Just three days after Apple patched an important iOS vulnerability known as “gotofail”, which gave attackers access to sensitive data, iOS researchers have uncovered another flaw; this one allows attackers to log every touch a user makes, including Touch ID presses and volume control adjustments. And yes, this includes logging characters on the virtual keyboard.
Ars Technica points to security firm FireEye’s Monday blog post, which states they have developed a proof-of-concept app that was allowed in the App Store. The uncovered vulnerability affects non-jailbroken iOS 7.0.4, 7.0.5, 7.0.6, and iOS 6.1.x.
We have created a proof-of-concept “monitoring” app on non-jailbroken iOS 7.0.x devices. This “monitoring” app can record all the user touch/press events in the background, including touches on the screen, home button press, volume button press and TouchID press, and then this app can send all user events to any remote server, as shown in Fig.1. Potential attackers can use such information to reconstruct every character the victim inputs. […] Based on the findings, potential attackers can either use phishing to mislead the victim to install a malicious/vulnerable app or exploit another remote vulnerability of some app, and then conduct background monitoring.
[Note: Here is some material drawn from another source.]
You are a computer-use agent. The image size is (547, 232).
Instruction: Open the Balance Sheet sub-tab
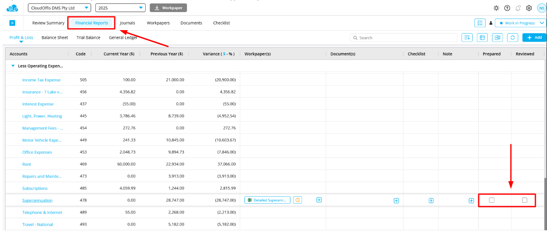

As FireEye points out, the proof-of-concept app uses the built-in multitasking feature of iOS, as it runs in the background and logs every single touch the user inputs. The multitasking feature is used by many apps, such as Music app, Facebook, Skype, etc.
Apple still owes Mac users a security fix for the “gotofail” flaw, and it is poised to release iOS 7.1 shortly, but this vulnerability uncovered by FireEye will perhaps speed up the release. By the way, there is no word about iOS 7.1 being vulnerable, so it could bring the fix we all expect.